16話 The Reliever - 3/5

二十歳ぐらいには死んでいたい

「で、どうしたい。部活」
 翌日の昼休み、部室を借り切って一年だけでミーティングをした。自分の裁量で鍵を使うというのはまだ慣れない。
「とにかく、人少ないからあんまり用具たくさん使うのはダメだよ。移動だけで時間取られちゃう」
 琉千花が箸を動かしながら言う。まるで赤と白の市松模様がしゃべっているみたいだ。
「基礎トレなら、場所も器具もそんな関係なくね?」
 井沢(いざわ)は弁当箱一杯に詰め込んだ焼きそばをすすっている。栄養の偏りが気になるのか、富島(とみじま)大先生が横からブロッコリーを植樹している。

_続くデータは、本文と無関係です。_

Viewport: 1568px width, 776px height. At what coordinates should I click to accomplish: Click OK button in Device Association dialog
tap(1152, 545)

「それよりバッティングフォームの改善をしたい。守れれば打てなくてもいいと思ってるポンコツ二人を、春までにどうにかしないと」
 永田(ながた)と皓汰が真顔ですっと手を挙げた。自覚はあるらしい。
「残ってるの内野ばっかなんだし、せっかくだから僕は連携の見直しやりたい」
「俺は休みでいいと思います。めんどい」
 違った。打撃練習から逃れるために代替案を出しただけだった。
 結局、侑志がトレーニング室の使用申請をするということで話は落ち着いた。あそこなら筋トレの環境も整っているし、フォームのチェックができる大きな鏡もある。

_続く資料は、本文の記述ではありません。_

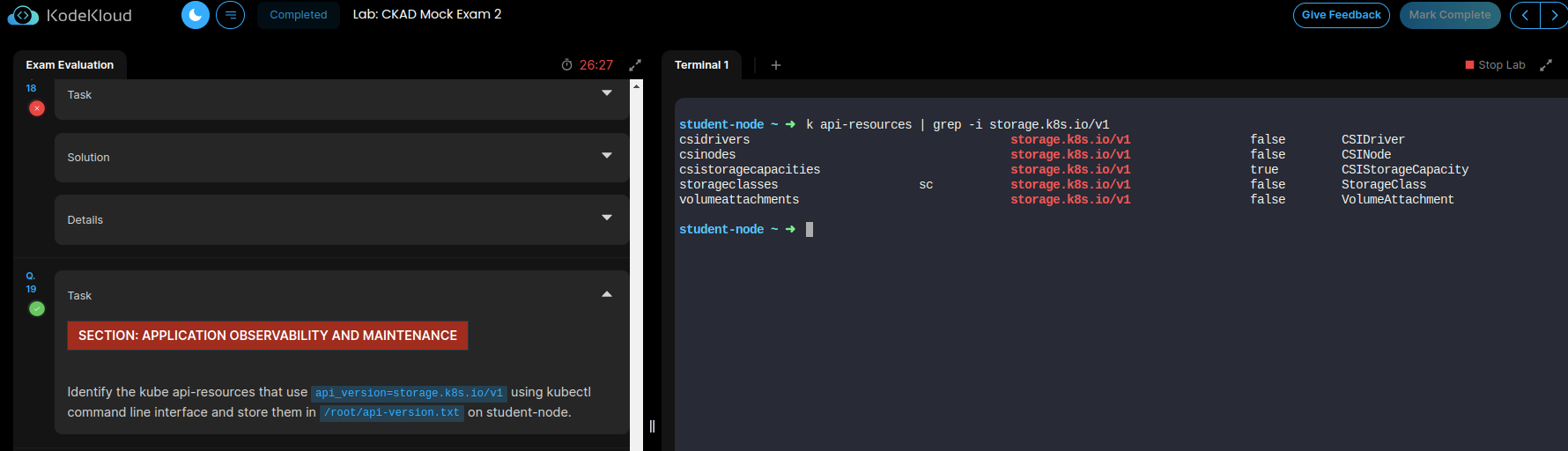Click the KodeKloud logo icon
The image size is (1568, 451).
tap(23, 16)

「ところで、みんなもう文理選択決めてるの? 僕は数学やりたくないから文系一択」
 永田は紙パックの牛乳をすすって言う。琉千花は頬を赤くして、私も、と小声で申告した。
 富島・井沢のエリートコンビは違うようだ。
「僕は理系。文系だと国立の試験科目カバーしきれん」
「オレも理系かな。実生活で役立ちそうだし」
「二人とも真面目だね」
 食べ終えたらしい皓汰は、だらしなく机に伏せて携帯をいじっている。
「俺は国語ぐらいしか興味ある科目ない。歴史でギリ」
「あ、俺も文系、かな」
 侑志は早口で便乗すると、食べ遅れていた弁当に集中するふりをした。
 昨日の朔夜といい、期限の迫った文理選択といい、急に押し寄せる進路の話で溺れそうだ。胸に抱く夢ぐらいは一応あるけれど、声に出したことは一度もない。
 富島は検察官を目指すと以前言っていた。父が自分と同じ弁護士にさせたがっているので敵方に回ってやるとか。反抗期までハイレベルでついていけない。

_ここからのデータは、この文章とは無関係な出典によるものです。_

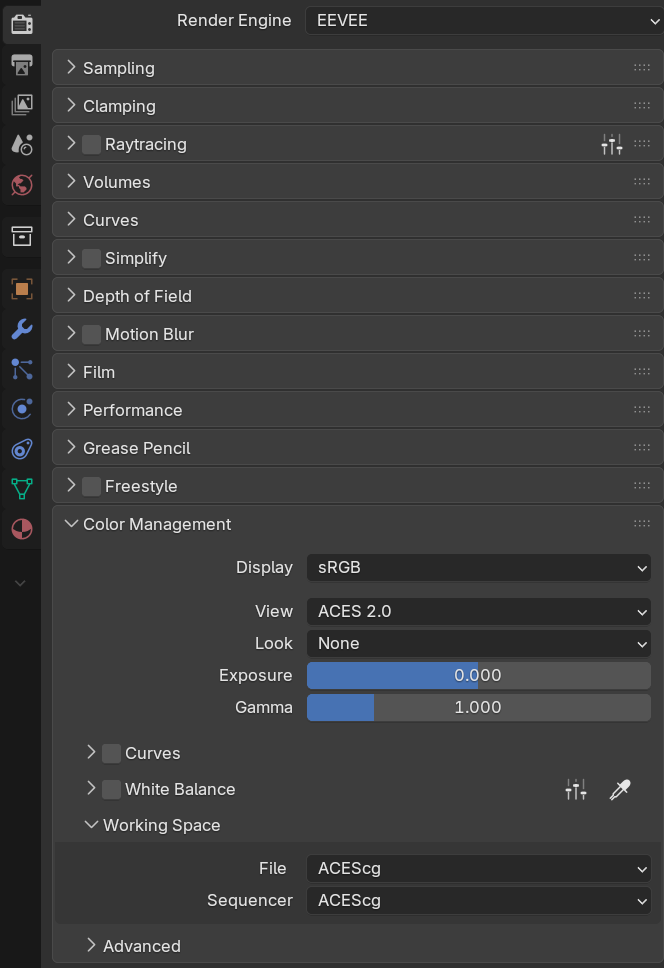Enable the Raytracing checkbox
The height and width of the screenshot is (968, 664).
(x=91, y=144)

 井沢もこの前、身体を動かす公務員ならいいかなと職業ガイドを眺めていた。自衛官か警察官か、適性を見ながら考えてみたいと。
 その二人と盛り上がっている永田や琉千花にも、心中で立派なビジョンがあるのだろうか。あるいは皓汰にも。
「皓汰は、どこの大学行きたいとかあんの」
 尋ねたが答えはなかった。皓汰はわずか耳にかかる髪を左手でのける。
 近頃皓汰は、よく聞こえないふりをする。侑志の言葉だけを狙いすまして。

 その日も皓汰は、ホームルーム終了の鐘が鳴るなり鞄を肩にかけて立ち上がった。落ち着き払った横顔は周囲を窺いもしない。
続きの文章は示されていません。